Page text:
----
In a previous study, the advantages and disadvantages of different printing techniques and materials for intraoperative application of the guides were evaluated and compared with a control group, and it was found that the use of 3D printed guides significantly shortened the operative time, reduced the number of intraoperative fluoroscopies, and resulted in complete resection of the tumour with good reconstructive outcomes on postoperative imaging. The results showed that the use of the guide significantly reduced intraoperative bleeding and osteotomy length, reduced the risk of complications, achieved precise resection of long segmental bone defects, and improved the stability of the knee reconstruction, effectively improving the functional recovery of the knee after surgery. The 3D-printed guides were used to assist in the resection of tumours with good clinical efficacy, but the increased complexity of the osteotomy plane led to a decrease in the accuracy of intraoperative positioning of the guides and increased osteotomy errors, which posed a challenge for reconstruction. Therefore, Wong et al. proposed to combine computer-aided navigation technology with 3D-printed guides to provide a new idea for joint-preserving bone tumour surgery. The intraoperative computer navigation can provide real-time image feedback to the surgeon and verify the position of the guides, accurately guiding the tumour resection and achieving precise resection of joint osteosarcoma with excellent postoperative functional recovery. The combined use of navigation technology and 3D printed guides for the reconstruction and positioning of the acetabulum after pelvic tumour resection was found to avoid both the complex procedures associated with navigation technology alone and the errors associated with the use of the guides alone, with the postoperative assessment showing good acetabular position and reconstruction results closer to physiological reconstruction and satisfactory functional recovery. The 3D printed guide can significantly improve the surgical efficiency and reduce the incidence of complications. Combined with computer-assisted navigation technology, it can further improve the accuracy of tumour removal and achieve good postoperative reconstruction results.
----
Tasks for this exercise:
A: In the passage on 3D-printed surgical guides, why did Wong et al. propose combining computer-aided navigation with the guides?
B: Carry on the passage on 3D-printed surgical guides, starting after its last sentence.
----
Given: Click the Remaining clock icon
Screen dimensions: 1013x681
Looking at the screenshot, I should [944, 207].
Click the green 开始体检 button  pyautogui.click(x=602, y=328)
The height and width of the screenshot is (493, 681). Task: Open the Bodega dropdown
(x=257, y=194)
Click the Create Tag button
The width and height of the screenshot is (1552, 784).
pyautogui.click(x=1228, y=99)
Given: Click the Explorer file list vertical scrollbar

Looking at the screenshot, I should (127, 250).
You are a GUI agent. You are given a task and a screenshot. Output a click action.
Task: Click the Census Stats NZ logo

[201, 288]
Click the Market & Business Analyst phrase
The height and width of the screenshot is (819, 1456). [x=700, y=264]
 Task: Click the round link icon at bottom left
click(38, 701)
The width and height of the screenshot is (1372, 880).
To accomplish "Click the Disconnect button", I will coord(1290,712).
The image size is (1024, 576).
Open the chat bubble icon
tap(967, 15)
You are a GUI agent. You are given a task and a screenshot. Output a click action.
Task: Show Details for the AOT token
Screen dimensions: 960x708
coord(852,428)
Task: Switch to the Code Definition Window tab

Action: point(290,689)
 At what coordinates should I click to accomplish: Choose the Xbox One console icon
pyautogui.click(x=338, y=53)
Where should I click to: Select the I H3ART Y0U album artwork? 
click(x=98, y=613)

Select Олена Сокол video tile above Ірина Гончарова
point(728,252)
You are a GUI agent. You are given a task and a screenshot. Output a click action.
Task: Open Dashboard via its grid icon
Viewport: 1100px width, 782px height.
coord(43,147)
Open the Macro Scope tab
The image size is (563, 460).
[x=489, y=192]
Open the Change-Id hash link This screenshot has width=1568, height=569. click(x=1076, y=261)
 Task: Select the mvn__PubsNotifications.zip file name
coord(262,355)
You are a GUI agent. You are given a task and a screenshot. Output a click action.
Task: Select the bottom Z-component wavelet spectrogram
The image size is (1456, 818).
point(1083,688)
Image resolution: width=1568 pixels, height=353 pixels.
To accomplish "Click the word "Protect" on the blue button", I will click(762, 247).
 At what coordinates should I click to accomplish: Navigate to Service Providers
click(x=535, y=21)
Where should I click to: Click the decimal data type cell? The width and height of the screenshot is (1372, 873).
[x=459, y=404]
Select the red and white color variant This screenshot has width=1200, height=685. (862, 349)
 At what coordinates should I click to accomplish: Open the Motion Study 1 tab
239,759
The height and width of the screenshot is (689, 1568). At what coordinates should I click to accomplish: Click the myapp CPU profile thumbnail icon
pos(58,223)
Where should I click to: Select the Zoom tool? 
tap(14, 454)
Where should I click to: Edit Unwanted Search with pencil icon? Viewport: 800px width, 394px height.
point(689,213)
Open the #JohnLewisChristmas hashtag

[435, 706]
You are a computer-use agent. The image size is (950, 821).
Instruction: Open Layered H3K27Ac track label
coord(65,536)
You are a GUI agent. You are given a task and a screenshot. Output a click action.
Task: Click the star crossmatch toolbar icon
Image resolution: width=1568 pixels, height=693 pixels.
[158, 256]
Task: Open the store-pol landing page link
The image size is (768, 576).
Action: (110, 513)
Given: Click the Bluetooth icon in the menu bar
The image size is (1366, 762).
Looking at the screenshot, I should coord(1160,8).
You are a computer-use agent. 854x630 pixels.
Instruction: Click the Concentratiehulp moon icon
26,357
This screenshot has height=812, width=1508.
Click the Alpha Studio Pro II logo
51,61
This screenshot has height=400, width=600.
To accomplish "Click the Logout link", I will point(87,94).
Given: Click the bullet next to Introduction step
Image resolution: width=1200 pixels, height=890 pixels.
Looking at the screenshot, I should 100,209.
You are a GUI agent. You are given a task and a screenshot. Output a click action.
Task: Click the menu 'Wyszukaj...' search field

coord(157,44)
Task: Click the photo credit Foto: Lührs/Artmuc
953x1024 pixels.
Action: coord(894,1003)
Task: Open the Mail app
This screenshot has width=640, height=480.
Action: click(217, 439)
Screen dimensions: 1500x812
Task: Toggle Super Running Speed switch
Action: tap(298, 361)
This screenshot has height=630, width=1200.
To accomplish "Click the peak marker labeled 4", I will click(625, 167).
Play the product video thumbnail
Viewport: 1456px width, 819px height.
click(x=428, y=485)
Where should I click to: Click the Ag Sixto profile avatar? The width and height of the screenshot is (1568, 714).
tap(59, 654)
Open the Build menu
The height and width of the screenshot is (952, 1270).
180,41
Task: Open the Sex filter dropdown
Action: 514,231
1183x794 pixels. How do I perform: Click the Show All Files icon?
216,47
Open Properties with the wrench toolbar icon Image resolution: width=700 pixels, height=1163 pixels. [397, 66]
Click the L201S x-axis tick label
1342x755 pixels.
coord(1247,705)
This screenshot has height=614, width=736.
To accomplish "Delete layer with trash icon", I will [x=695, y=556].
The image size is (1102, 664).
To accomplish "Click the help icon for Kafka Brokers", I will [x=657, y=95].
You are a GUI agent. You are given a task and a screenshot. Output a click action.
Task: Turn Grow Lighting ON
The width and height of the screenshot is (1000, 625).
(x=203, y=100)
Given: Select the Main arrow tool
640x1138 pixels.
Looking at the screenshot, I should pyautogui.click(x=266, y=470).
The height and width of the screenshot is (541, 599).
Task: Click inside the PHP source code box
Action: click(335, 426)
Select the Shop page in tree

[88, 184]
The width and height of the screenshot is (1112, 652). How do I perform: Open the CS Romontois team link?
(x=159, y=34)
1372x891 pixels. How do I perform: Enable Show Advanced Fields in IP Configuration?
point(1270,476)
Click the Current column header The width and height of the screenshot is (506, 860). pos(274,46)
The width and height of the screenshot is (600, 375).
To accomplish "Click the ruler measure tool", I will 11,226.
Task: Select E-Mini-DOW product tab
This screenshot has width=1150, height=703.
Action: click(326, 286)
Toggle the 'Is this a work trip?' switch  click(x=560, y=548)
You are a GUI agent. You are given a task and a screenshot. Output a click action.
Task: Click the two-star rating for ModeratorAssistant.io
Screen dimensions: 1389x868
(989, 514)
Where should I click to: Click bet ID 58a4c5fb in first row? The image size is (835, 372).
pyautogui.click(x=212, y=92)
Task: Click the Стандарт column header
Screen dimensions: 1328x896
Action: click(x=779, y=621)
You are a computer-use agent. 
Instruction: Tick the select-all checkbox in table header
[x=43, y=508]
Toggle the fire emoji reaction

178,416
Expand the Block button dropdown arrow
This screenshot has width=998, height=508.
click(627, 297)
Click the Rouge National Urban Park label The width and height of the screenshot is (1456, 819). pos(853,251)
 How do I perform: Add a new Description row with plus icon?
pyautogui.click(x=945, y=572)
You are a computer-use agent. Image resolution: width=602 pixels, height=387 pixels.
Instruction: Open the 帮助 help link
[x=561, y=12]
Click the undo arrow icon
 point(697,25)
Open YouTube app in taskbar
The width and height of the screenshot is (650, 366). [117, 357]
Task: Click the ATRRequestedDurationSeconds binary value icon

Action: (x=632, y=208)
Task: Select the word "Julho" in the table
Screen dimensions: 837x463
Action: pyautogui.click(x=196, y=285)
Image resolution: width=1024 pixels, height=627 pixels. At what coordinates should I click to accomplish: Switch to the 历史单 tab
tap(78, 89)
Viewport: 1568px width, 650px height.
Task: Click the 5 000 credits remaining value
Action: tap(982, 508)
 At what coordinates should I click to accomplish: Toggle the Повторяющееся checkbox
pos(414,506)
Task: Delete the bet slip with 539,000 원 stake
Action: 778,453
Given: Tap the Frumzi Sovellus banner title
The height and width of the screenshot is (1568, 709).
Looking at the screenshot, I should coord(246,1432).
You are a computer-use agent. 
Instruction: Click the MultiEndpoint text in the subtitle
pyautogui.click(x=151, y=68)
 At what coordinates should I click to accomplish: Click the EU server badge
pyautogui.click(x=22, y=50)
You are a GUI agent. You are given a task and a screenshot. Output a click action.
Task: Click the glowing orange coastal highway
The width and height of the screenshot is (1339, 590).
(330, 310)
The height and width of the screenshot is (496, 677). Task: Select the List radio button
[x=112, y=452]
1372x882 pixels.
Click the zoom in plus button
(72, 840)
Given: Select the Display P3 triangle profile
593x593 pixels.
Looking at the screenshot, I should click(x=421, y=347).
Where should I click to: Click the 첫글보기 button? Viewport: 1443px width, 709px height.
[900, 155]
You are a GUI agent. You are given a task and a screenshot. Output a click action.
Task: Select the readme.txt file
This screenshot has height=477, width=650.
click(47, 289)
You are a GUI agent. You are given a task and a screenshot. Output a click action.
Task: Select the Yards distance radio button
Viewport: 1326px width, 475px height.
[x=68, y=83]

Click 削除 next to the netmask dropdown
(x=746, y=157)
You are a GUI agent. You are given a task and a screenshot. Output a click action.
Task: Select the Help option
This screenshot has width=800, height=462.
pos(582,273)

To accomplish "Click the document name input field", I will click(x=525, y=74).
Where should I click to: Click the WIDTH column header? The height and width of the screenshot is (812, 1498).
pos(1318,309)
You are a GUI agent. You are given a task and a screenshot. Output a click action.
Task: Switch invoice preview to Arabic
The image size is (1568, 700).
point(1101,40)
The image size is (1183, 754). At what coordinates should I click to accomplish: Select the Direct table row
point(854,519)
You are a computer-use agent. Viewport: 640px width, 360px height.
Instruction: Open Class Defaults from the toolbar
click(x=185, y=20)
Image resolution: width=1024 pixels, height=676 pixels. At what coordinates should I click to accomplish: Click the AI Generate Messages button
----
Results of the tasks:
A: A more complex osteotomy plane made it harder to position the guides accurately during surgery and increased osteotomy errors, which made reconstruction more difficult. Intraoperative navigation gives real-time image feedback and checks where the guides sit, so it keeps tumour resection accurate.

B:
For patients with bone tumours, especially malignant ones, the reconstruction of bone defects after tumour resection has always been a challenge for surgeons, with traditional reconstruction methods having their own limitations. The defect is designed and printed to match the morphology of the bone defect and have the appropriate mechanical strength to reconstruct the bone defect after tumour resection, while the overall design of the material in terms of strength, surface morphology and weight is carried out. Before the design is finalised, finite element analysis-assisted modelling can be used to test whether the prosthetic structure can withstand physiological loading and optimise the design to minimise irritation, stress concentration and stress shielding of the overlying soft tissues, while reducing the weight of the prosthesis and aiding the growth-in of the surrounding soft tissues to restore normal anatomy and physiology. To achieve immediate and long-term stability, metal 3D printing allows the production of implants with complex shapes and internal porous structures that can be controlled to the micron level, and the porous structure promotes osseointegration of the prosthesis with the remaining bone contact surfaces, facilitating early bone ingrowth and allowing the prosthesis to have good mechanical-biological properties.
Zhao et al. reported the application of 3D printed personalised prosthesis in the reconstruction of large segmental bone defects after malignant tumour resection. The study found that osseointegration occurred at the prosthesis-bone interface in all patients, and the porous structure of the prosthesis provided early biostability for the patients, who all achieved satisfactory limb function. At the same time, the Centre has developed a 3D printed prosthesis composite with vascularised fibula and bioceramic technology. The introduction of bioactive implants provides sufficient blood flow within the prosthesis to better achieve early osseointegration in patients, reducing complications and enabling the biological reconstruction of long-segment weight-bearing bone defects in the lower limb. In addition, to address the difficulty of reconstructing irregular bone defects after bone tumour resection, our centre has applied 3D printed personalised prostheses to the reconstruction of the clavicle, scapula and iliac bone for the first time, meeting the precise matching of the morphology and size of the patients' bone defects and providing a new option for limb preservation surgery in specific areas. The efficacy of the 3D printing group achieved more precise tumour resection and prosthesis matching, reduced surgical trauma, shortened operative time and facilitated postoperative functional recovery of patients compared to traditional reconstruction methods.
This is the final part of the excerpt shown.